START Records supplied

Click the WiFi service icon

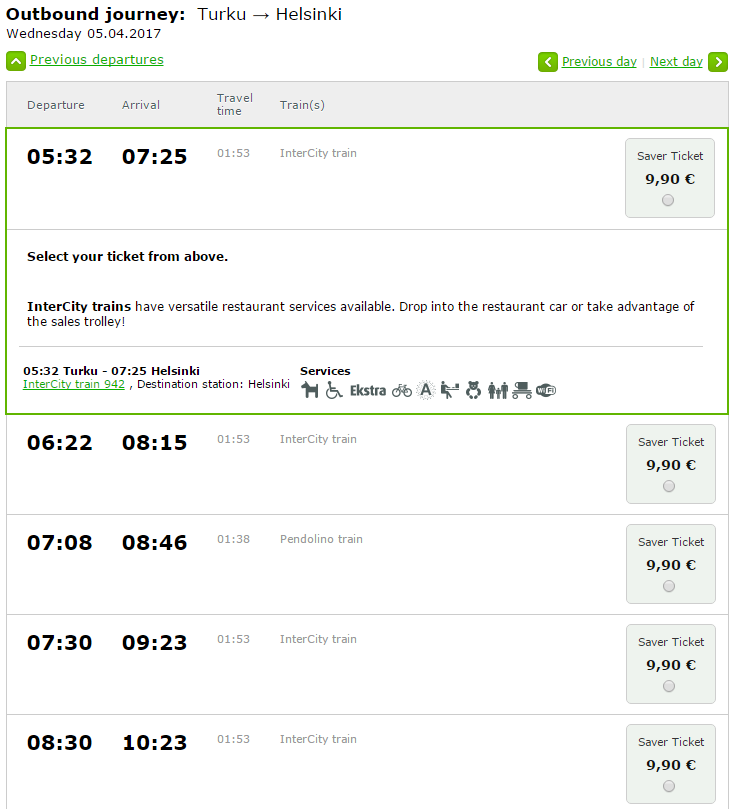pyautogui.click(x=545, y=390)
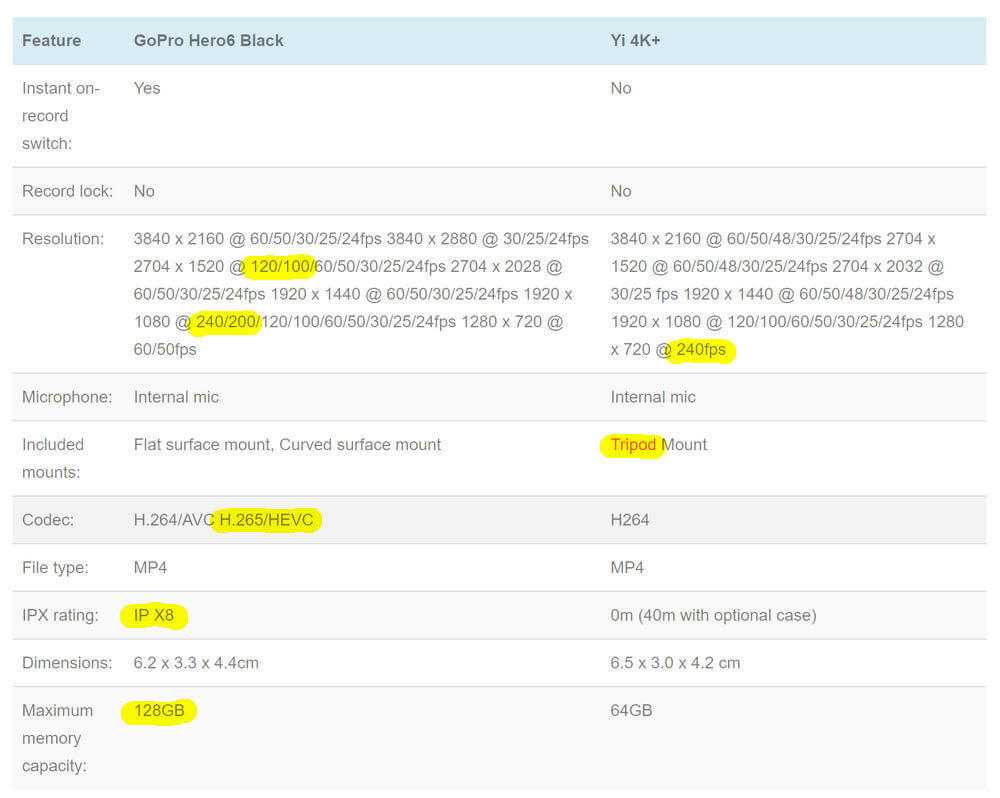
Task: Click the "Yi 4K+" column header
Action: tap(635, 41)
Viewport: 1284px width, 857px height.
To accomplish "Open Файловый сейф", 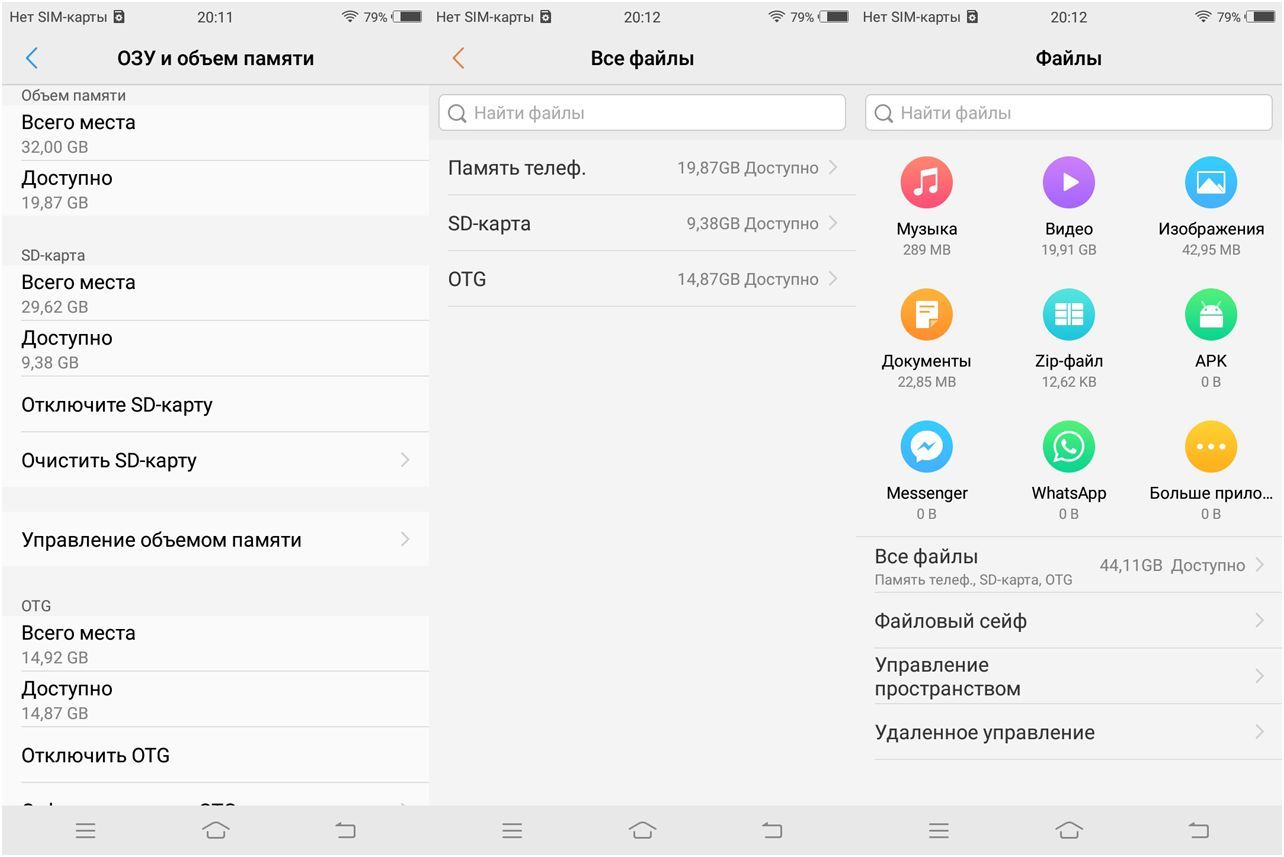I will [1068, 621].
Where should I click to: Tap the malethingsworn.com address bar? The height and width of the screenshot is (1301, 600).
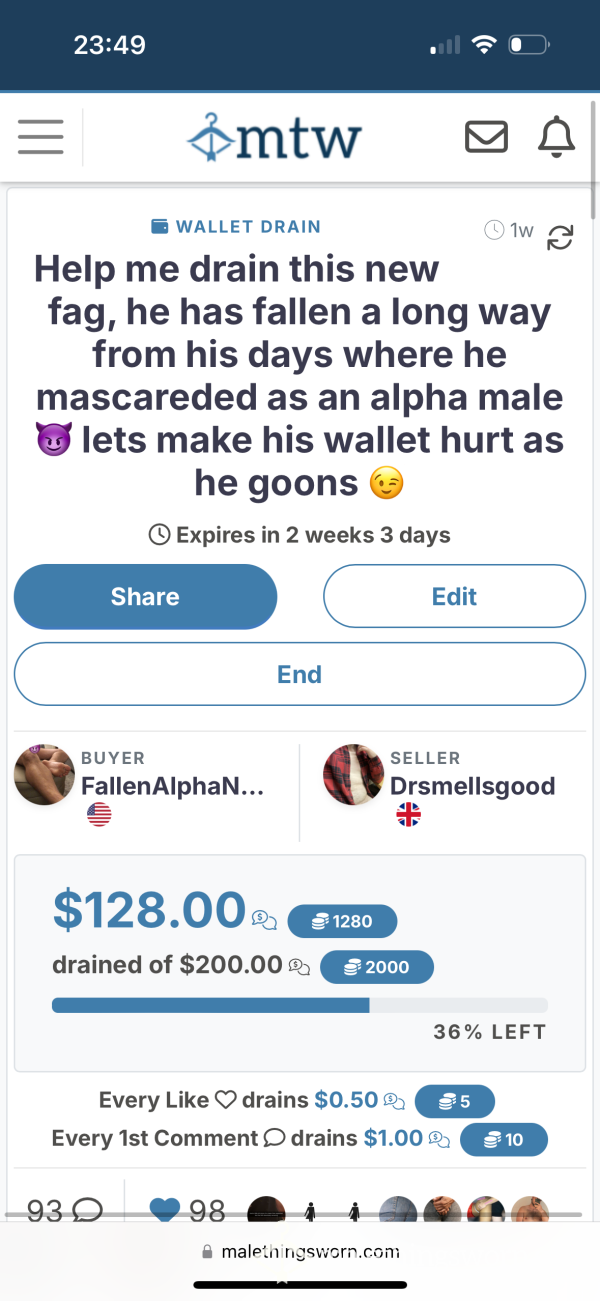(x=300, y=1251)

END Records supplied

→ **The problem**: When the line containing "Where should I" is reached, write out that line and each one after it exactly, ending with the last line of the records; pictures are not copied.

→ **Answer area**:
Where should I click to: Tap the malethingsworn.com address bar? The height and width of the screenshot is (1301, 600).
(x=300, y=1251)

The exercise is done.